Justificar essa medida não exige muita digressão, pois o Ministério Público e a Advocacia têm terço constitucional próprio (11 Ministros).

Na composição do  Tribunal Superior do Trabalho, essa previsão já existia (art. 111, § 1º, CF –  por magistrados de carreira dos Tribunais Regionais do Trabalho), confirmada recentemente pela EC 45/04, que acrescentou o art. 111-A, cuja redação de seu inc. II é: “os demais, dentre juízes dos Tribunais Regionais do Trabalho, oriundos da magistratura de carreira, indicados pelo próprio Tribunal Superior”  (negritou-se).

De conseqüência, os Juízes dos Tribunais Regionais do Trabalho oriundos do quinto constitucional da Advocacia e do Ministério Público não podem preencher vagas de Ministro do TST na categoria de magistrado.

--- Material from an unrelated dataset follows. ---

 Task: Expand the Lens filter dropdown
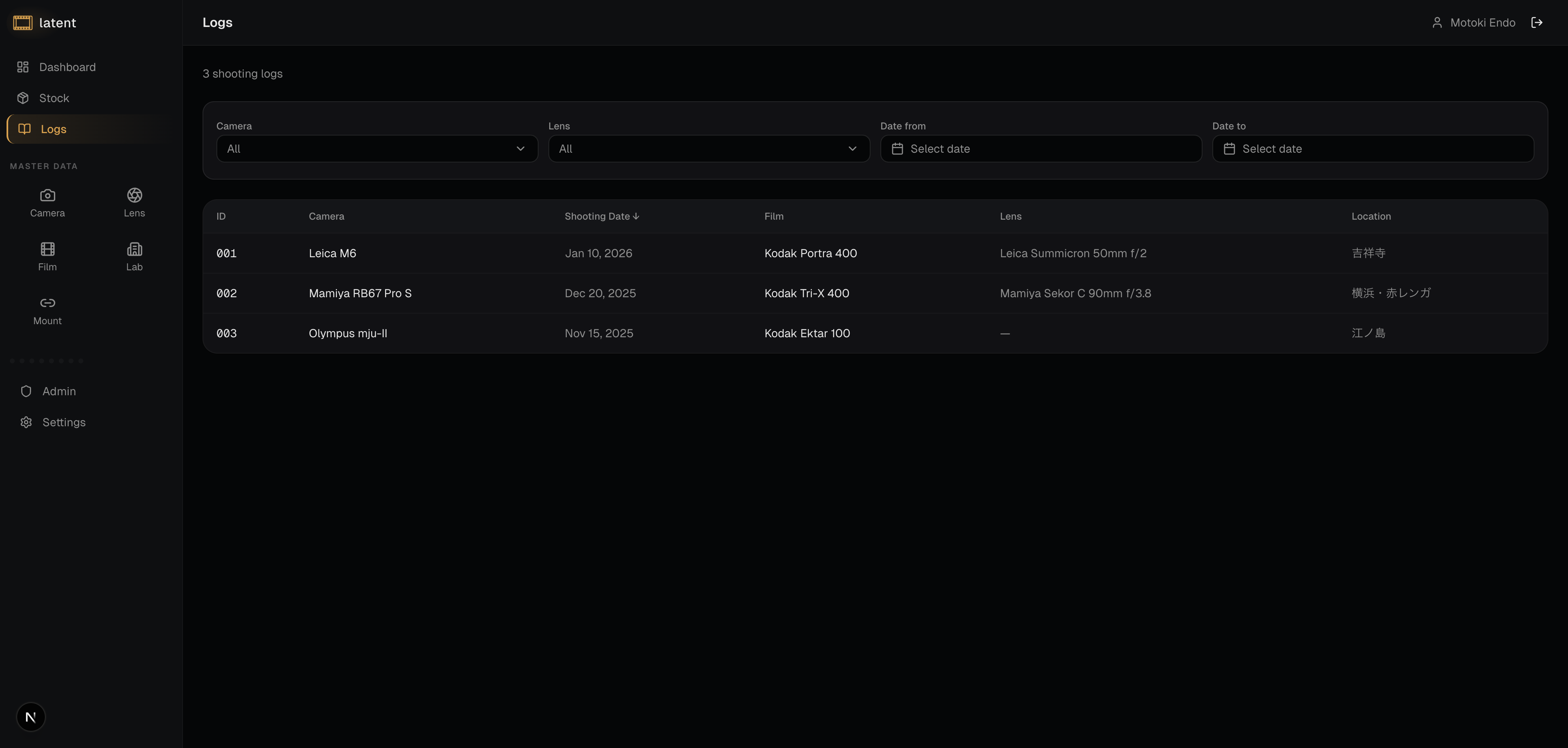pyautogui.click(x=708, y=149)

Antes da EC 45/04, apesar da polêmica suscitada ao depois da promulgação da CF-88, nos Estados em que existiam Tribunais de Alçada, de acordo com a então vigente norma do art. 93, III, CF, os Juízes de Alçada oriundos do quinto constitucional só podiam concorrer a vagas de desembargador de sua respectiva classe; ou seja, para efeito de promoção, levava-se em conta a origem no Juiz de Alçada.

Portanto, nada de inusitado existe na redação proposta pela PEC ao art. 104 da CF, pois o constituinte, ao prever vagas para desembargadores dos Tribunais de Justiça e aos desembargadores dos Tribunais Regionais Federais (um terço para a Justiça Federal e outro para a Estadual), previu também um terço ao Ministério Público e à Advocacia. Isso denota que o intento do constituinte foi o de reservar os outros dois terços a magistrados que sempre atuaram e pensaram como magistrados (de carreira), exatamente  para que todas as classes  contribuam com sua experiência e interpretação aos julgamentos da Corte Superior.

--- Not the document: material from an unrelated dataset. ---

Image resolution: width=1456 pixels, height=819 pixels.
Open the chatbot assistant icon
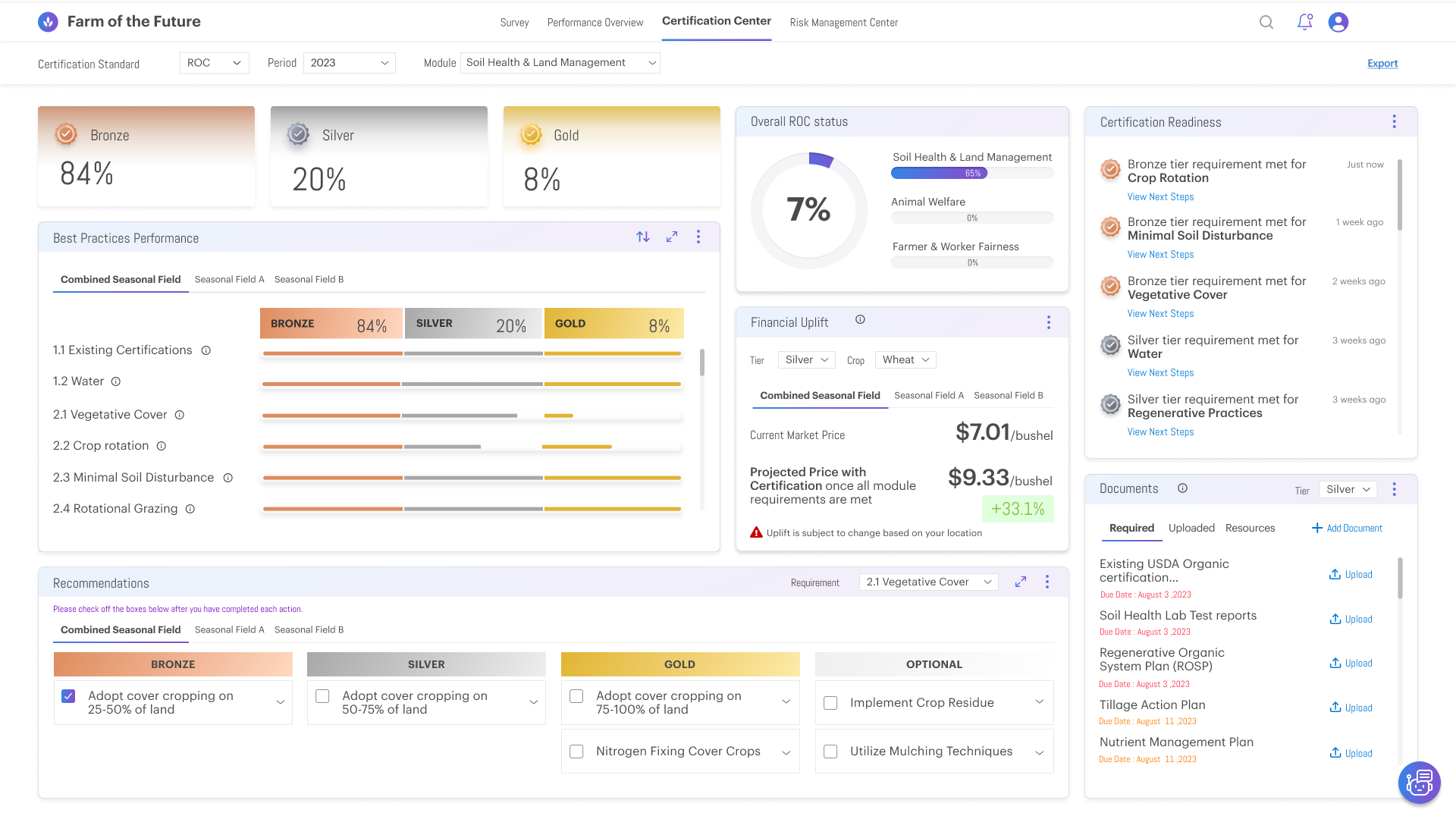click(x=1419, y=782)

A toda vaga de desembargador do STJ ocupada por um magistrado oriundo do quinto constitucional,  aumenta na prática, o terço do Ministério Público e da Advocacia, pois somente os desembargadores de carreira têm visão específica dos problemas da administração da justiça e da situação das comarcas de nosso País, para não mencionar outros exemplos, o que contribui significativamente para a compreensão das questões que são apreciadas no STJ.

Dessa forma, estariam os desembargadores oriundos do quinto constitucional impedidos de concorrer a vagas de desembargador do STJ? Sim. E disso teria ciência no momento em que optasse por ser desembargador pelo quinto constitucional.

Uma alternativa seria a de os desembargadores do quinto constitucional poderem concorrer a vagas do terço do Ministério Público e da Advocacia, como já ocorreu com os ocupantes do Tribunal de Alçada nessas condições (que só podiam concorrer a vagas da classe de origem).

Assim, para que não se descaracterize a composição do STJ em relação à composição prevista pelo constituinte, mister seria que a PEC tivesse andamento mais célere, quiçá com um destaque ao art. 104, I, da CF.

[1] A PEC teve início do Senado e encontra-se na Câmara dos Deputados desde maio de 2007.